Independent Liberal is a description allowed in Canadian politics to denote party affiliation. It is used to designate a politician as a liberal, yet independent of the Liberal Party of Canada, or in the case of a provincial legislature, a provincial Liberal party. It was also a description formerly used in British politics until the demise of the British Liberal Party.
Independent Liberal Members of Parliament (or of the Canadian Senate or a provincial legislative assembly) are typically former Liberal caucus members who were either expelled from the Liberal Party caucus or resigned the whip due to a political disagreement. More recent examples, include Don Johnston who sat as an Independent Liberal from January 18, 1988 until the adjournment of parliament due to his resignation from the Liberal caucus as a result of his support of the Canada–United States Free Trade Agreement which the party opposed, Jag Bhaduria who sat as an Independent Liberal from 1994 to 1996 following his expulsion from the Liberal caucus and Dennis Mills who briefly left the Liberal caucus in 1996 to sit as a "Independent Liberal" to protest the Liberal government's failure to abolish the Goods and Service Tax.

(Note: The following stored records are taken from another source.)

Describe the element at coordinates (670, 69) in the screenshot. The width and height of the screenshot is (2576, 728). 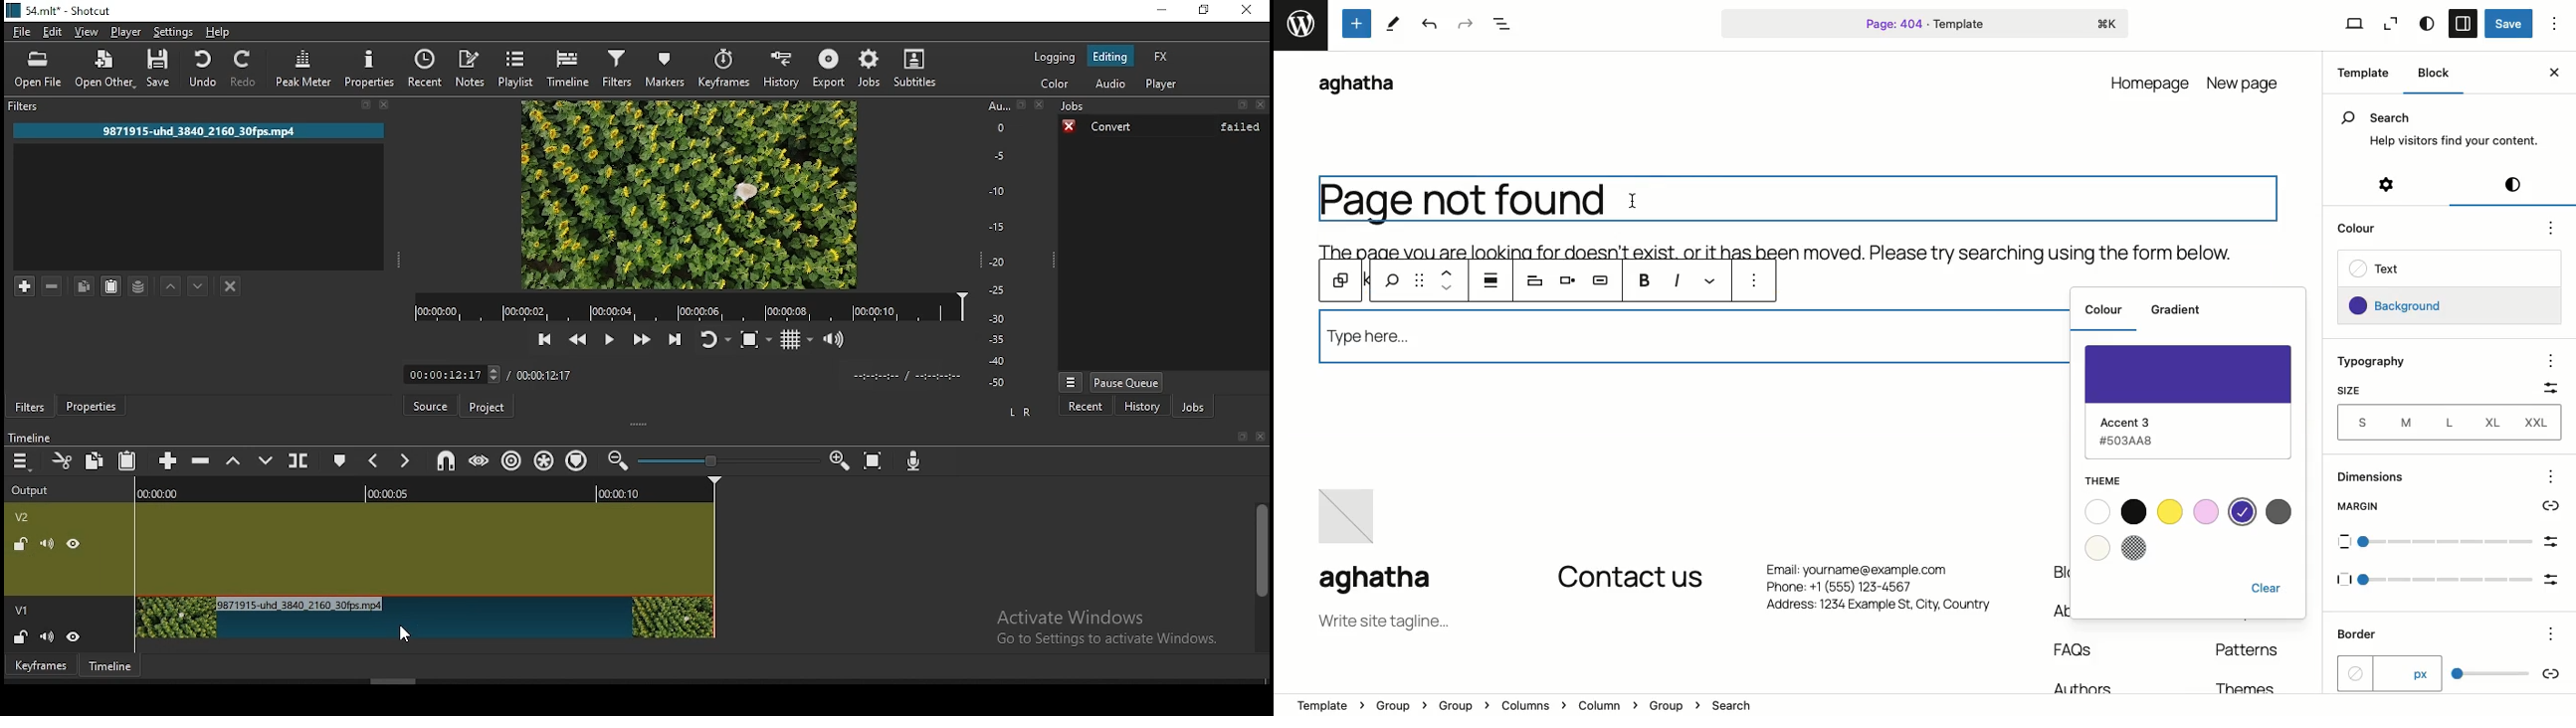
I see `markers` at that location. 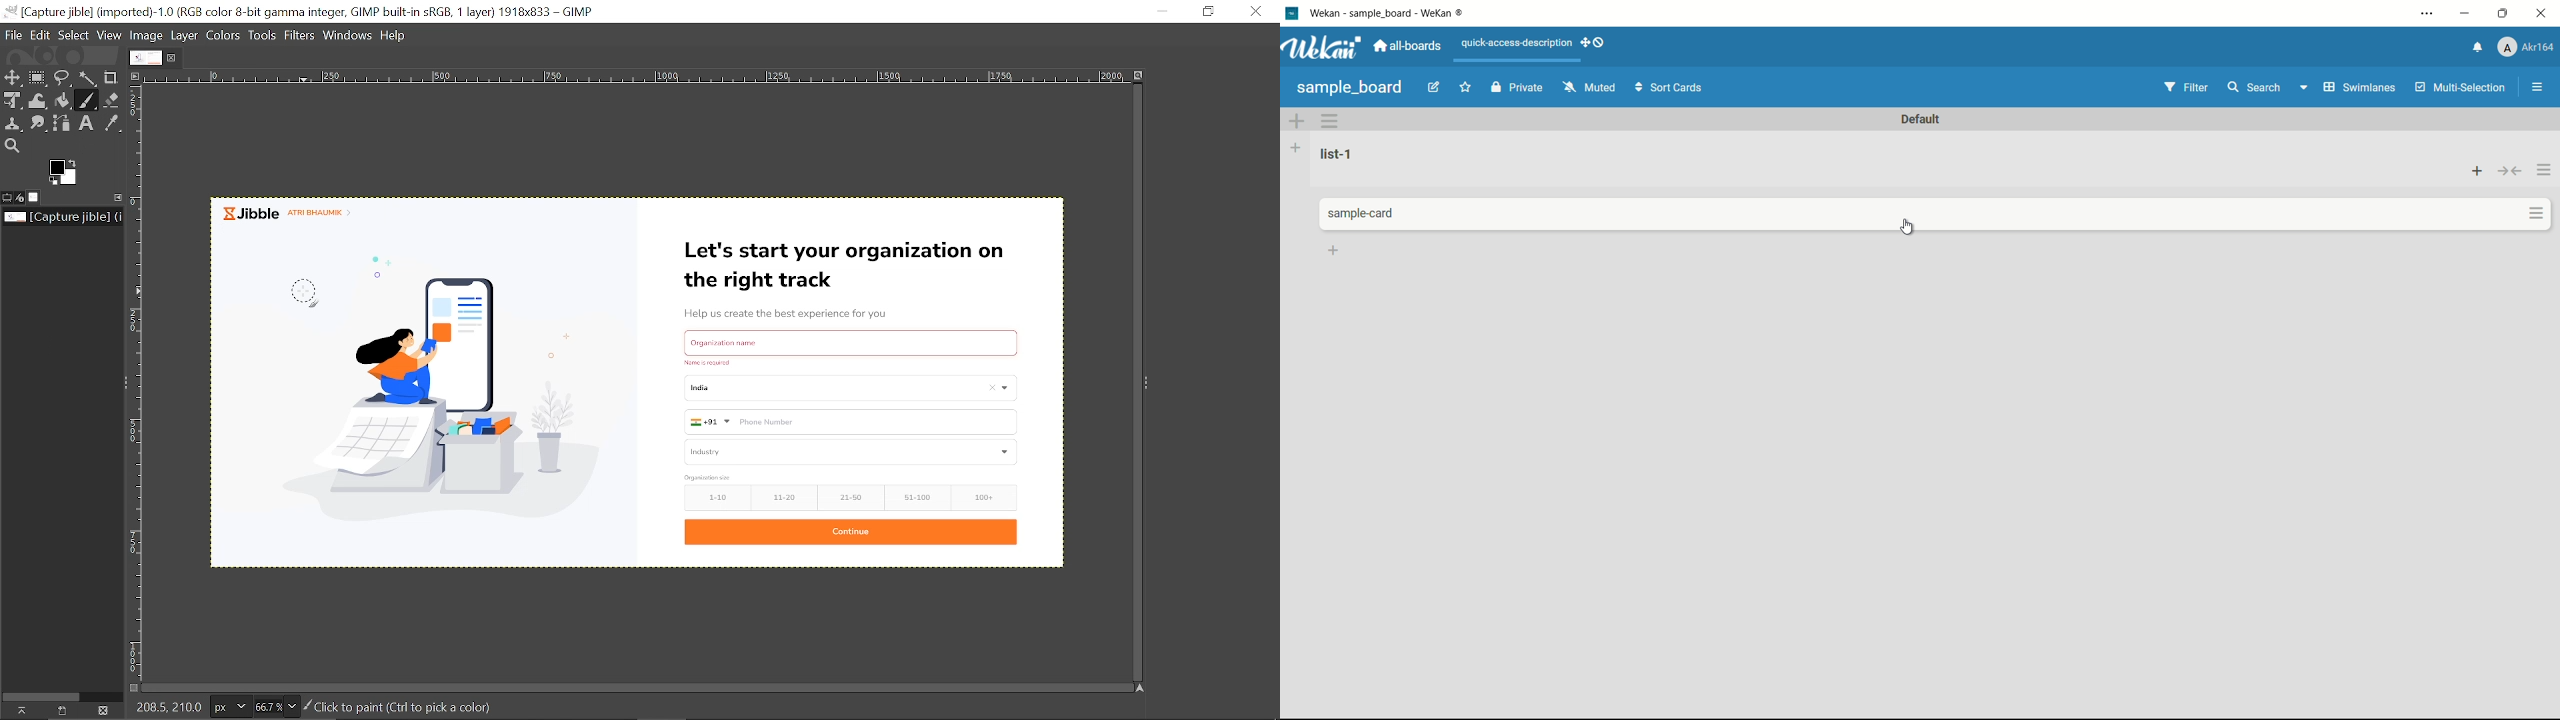 What do you see at coordinates (2303, 90) in the screenshot?
I see `dropdown` at bounding box center [2303, 90].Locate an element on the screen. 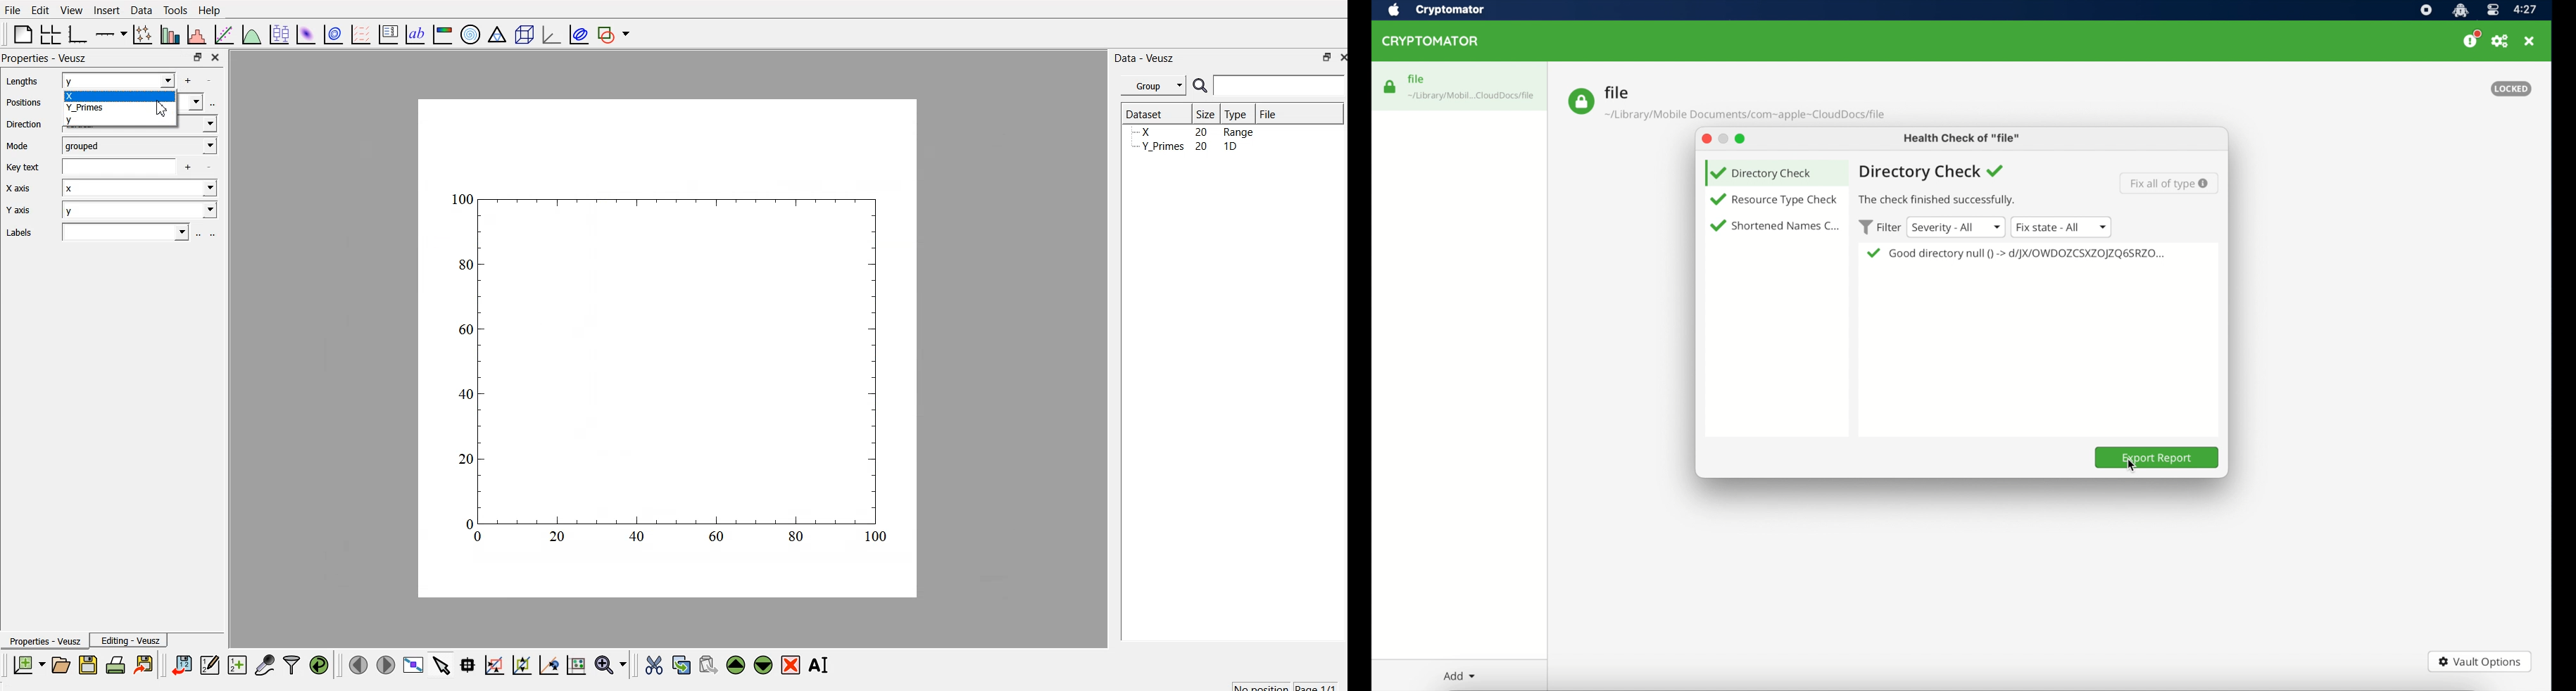 This screenshot has width=2576, height=700. plot a vector field is located at coordinates (363, 34).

Independent Liberal candidates for parliament or the legislature have been those who generally subscribe to Liberal Party principles but either have not been selected as an official Liberal Party candidate or decline to seek the party's nomination due to a disagreement with the party on certain issues. Under the current Elections Act a candidate who is not affiliated with a political party can only describe themselves on the ballot as Independent or "No Affiliation" and cannot describe themselves in terms of an existing political party. Accordingly no candidate for the Canadian House of Commons has officially designated themselves an "Independent Liberal" since the 1968 federal election and no Independent Liberal candidate has been elected to the House of Commons since the 1957 federal election.
A number of Quebec Liberal MPs left the party and sat as Independent Liberals as a result of the Conscription Crisis of 1944 as they opposed the Liberal government's decision to implement conscription. The most prominent of these was Charles Gavan Power who resigned from Cabinet over the issue. Several ran for re-election in the 1945 federal election as Independent Liberals. William Lyon Mackenzie King's government was returned with only a minority of Liberal MPs in parliament but was able to govern as a majority government with the support of Independent Liberal MPs, most of whom rejoined the party in the course of the parliament.
United Kingdom 
Independent Liberal is a description allowed in British politics to denote party affiliation. It is used to designate a politician is liberal, yet independent of any political party, particularly of the Liberal Party prior to its 1988 transformation in the Liberal Democrats.
New Zealand 
Independent Liberal was a definition in New Zealand politics in the late 19th and early 20th Centuries for Independents that aligned themselves with the New Zealand Liberal Party. It is often difficult to determine whether candidates were official Liberal or Independent Liberal and many electorates had more Liberal candidates standing than seats available. From 1893 to 1908 the New Zealand Liberal Party was the only formalised political party.